What is being asked
Everything in the listing below must be duplicated exactly.

• • • • • • •

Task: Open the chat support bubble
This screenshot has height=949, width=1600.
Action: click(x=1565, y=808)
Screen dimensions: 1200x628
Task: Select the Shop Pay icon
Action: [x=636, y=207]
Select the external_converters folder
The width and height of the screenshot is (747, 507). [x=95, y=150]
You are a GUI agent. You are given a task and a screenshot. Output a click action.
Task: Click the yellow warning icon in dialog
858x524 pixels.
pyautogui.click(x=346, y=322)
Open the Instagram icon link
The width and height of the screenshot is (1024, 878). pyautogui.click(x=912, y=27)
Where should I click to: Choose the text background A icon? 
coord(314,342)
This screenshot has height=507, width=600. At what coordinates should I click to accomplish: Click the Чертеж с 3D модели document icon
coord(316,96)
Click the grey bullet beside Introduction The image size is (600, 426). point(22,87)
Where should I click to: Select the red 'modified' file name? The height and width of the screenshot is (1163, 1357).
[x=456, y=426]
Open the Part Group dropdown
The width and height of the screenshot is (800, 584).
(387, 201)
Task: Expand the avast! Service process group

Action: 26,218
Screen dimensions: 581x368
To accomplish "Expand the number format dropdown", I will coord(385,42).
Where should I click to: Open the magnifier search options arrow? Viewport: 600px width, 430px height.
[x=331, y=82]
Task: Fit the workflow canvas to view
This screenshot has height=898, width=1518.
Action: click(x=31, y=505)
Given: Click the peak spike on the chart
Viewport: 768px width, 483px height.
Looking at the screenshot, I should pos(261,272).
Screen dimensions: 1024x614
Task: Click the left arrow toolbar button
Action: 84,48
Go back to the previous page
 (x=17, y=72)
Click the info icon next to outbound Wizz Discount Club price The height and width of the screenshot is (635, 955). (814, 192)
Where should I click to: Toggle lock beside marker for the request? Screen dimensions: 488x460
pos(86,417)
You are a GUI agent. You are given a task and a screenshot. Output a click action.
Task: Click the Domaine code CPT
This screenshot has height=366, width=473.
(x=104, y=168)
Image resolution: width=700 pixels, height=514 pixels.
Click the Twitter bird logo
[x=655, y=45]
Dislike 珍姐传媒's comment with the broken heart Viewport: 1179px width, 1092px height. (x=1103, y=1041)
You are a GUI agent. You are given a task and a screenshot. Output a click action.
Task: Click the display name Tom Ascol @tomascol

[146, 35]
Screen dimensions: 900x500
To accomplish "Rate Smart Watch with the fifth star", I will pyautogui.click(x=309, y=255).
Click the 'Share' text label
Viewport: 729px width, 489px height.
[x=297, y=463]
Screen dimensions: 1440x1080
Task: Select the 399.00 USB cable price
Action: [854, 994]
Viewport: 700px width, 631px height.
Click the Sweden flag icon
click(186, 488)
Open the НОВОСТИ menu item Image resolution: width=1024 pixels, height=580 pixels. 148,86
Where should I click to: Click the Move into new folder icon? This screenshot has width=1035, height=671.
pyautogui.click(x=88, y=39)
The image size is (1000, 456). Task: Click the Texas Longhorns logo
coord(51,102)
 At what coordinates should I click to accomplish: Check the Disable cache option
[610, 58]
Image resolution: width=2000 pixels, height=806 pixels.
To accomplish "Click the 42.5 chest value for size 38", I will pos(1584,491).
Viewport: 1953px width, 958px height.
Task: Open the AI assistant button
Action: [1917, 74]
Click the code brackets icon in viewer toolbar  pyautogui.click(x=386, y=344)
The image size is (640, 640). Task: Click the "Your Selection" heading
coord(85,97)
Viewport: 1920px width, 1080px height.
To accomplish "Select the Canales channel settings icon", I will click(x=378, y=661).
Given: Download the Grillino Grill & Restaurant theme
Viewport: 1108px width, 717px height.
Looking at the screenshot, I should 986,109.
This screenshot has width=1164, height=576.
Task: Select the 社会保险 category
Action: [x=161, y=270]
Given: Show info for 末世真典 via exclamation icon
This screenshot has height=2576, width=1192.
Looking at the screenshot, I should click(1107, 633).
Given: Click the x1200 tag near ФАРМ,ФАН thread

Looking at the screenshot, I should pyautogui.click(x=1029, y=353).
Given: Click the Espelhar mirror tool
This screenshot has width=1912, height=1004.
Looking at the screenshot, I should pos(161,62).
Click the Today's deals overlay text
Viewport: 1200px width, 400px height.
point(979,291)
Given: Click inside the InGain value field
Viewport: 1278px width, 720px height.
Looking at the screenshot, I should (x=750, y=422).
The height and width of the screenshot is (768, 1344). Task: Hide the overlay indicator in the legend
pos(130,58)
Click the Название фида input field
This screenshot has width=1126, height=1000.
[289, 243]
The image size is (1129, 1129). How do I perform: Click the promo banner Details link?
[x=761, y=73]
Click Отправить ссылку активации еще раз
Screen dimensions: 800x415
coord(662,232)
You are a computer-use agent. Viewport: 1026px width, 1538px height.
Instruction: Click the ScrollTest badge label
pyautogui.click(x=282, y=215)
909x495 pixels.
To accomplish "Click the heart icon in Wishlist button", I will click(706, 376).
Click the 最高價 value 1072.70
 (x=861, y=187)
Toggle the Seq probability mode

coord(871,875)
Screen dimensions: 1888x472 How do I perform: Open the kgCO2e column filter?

• • • • • • •

Written answer
Task: Open the chat support bubble
This screenshot has height=949, width=1600.
Action: click(x=1565, y=808)
Screen dimensions: 1200x628
Task: Select the Shop Pay icon
Action: [x=636, y=207]
Select the external_converters folder
The width and height of the screenshot is (747, 507). [x=95, y=150]
You are a GUI agent. You are given a task and a screenshot. Output a click action.
Task: Click the yellow warning icon in dialog
858x524 pixels.
pyautogui.click(x=346, y=322)
Open the Instagram icon link
The width and height of the screenshot is (1024, 878). pyautogui.click(x=912, y=27)
Where should I click to: Choose the text background A icon? 
coord(314,342)
This screenshot has height=507, width=600. At what coordinates should I click to accomplish: Click the Чертеж с 3D модели document icon
coord(316,96)
Click the grey bullet beside Introduction The image size is (600, 426). point(22,87)
Where should I click to: Select the red 'modified' file name? The height and width of the screenshot is (1163, 1357).
[x=456, y=426]
Open the Part Group dropdown
The width and height of the screenshot is (800, 584).
(387, 201)
Task: Expand the avast! Service process group

Action: 26,218
Screen dimensions: 581x368
To accomplish "Expand the number format dropdown", I will coord(385,42).
Where should I click to: Open the magnifier search options arrow? Viewport: 600px width, 430px height.
[x=331, y=82]
Task: Fit the workflow canvas to view
This screenshot has height=898, width=1518.
Action: click(x=31, y=505)
Given: Click the peak spike on the chart
Viewport: 768px width, 483px height.
Looking at the screenshot, I should pos(261,272).
Screen dimensions: 1024x614
Task: Click the left arrow toolbar button
Action: 84,48
Go back to the previous page
 (x=17, y=72)
Click the info icon next to outbound Wizz Discount Club price The height and width of the screenshot is (635, 955). (814, 192)
Where should I click to: Toggle lock beside marker for the request? Screen dimensions: 488x460
pos(86,417)
You are a GUI agent. You are given a task and a screenshot. Output a click action.
Task: Click the Domaine code CPT
This screenshot has height=366, width=473.
(x=104, y=168)
Image resolution: width=700 pixels, height=514 pixels.
Click the Twitter bird logo
[x=655, y=45]
Dislike 珍姐传媒's comment with the broken heart Viewport: 1179px width, 1092px height. (x=1103, y=1041)
You are a GUI agent. You are given a task and a screenshot. Output a click action.
Task: Click the display name Tom Ascol @tomascol

[146, 35]
Screen dimensions: 900x500
To accomplish "Rate Smart Watch with the fifth star", I will pyautogui.click(x=309, y=255).
Click the 'Share' text label
Viewport: 729px width, 489px height.
[x=297, y=463]
Screen dimensions: 1440x1080
Task: Select the 399.00 USB cable price
Action: [854, 994]
Viewport: 700px width, 631px height.
Click the Sweden flag icon
click(186, 488)
Open the НОВОСТИ menu item Image resolution: width=1024 pixels, height=580 pixels. 148,86
Where should I click to: Click the Move into new folder icon? This screenshot has width=1035, height=671.
pyautogui.click(x=88, y=39)
The image size is (1000, 456). Task: Click the Texas Longhorns logo
coord(51,102)
 At what coordinates should I click to accomplish: Check the Disable cache option
[610, 58]
Image resolution: width=2000 pixels, height=806 pixels.
To accomplish "Click the 42.5 chest value for size 38", I will pos(1584,491).
Viewport: 1953px width, 958px height.
Task: Open the AI assistant button
Action: [1917, 74]
Click the code brackets icon in viewer toolbar  pyautogui.click(x=386, y=344)
The image size is (640, 640). Task: Click the "Your Selection" heading
coord(85,97)
Viewport: 1920px width, 1080px height.
To accomplish "Select the Canales channel settings icon", I will click(x=378, y=661).
Given: Download the Grillino Grill & Restaurant theme
Viewport: 1108px width, 717px height.
Looking at the screenshot, I should 986,109.
This screenshot has width=1164, height=576.
Task: Select the 社会保险 category
Action: [x=161, y=270]
Given: Show info for 末世真典 via exclamation icon
This screenshot has height=2576, width=1192.
Looking at the screenshot, I should click(1107, 633).
Given: Click the x1200 tag near ФАРМ,ФАН thread

Looking at the screenshot, I should pyautogui.click(x=1029, y=353).
Given: Click the Espelhar mirror tool
This screenshot has width=1912, height=1004.
Looking at the screenshot, I should pos(161,62).
Click the Today's deals overlay text
Viewport: 1200px width, 400px height.
point(979,291)
Given: Click inside the InGain value field
Viewport: 1278px width, 720px height.
Looking at the screenshot, I should (x=750, y=422).
The height and width of the screenshot is (768, 1344). Task: Hide the overlay indicator in the legend
pos(130,58)
Click the Название фида input field
This screenshot has width=1126, height=1000.
[289, 243]
The image size is (1129, 1129). How do I perform: Click the promo banner Details link?
[x=761, y=73]
Click Отправить ссылку активации еще раз
Screen dimensions: 800x415
coord(662,232)
You are a computer-use agent. Viewport: 1026px width, 1538px height.
Instruction: Click the ScrollTest badge label
pyautogui.click(x=282, y=215)
909x495 pixels.
To accomplish "Click the heart icon in Wishlist button", I will click(706, 376).
Click the 最高價 value 1072.70
 (x=861, y=187)
Toggle the Seq probability mode

coord(871,875)
Screen dimensions: 1888x472 How do I perform: Open the kgCO2e column filter?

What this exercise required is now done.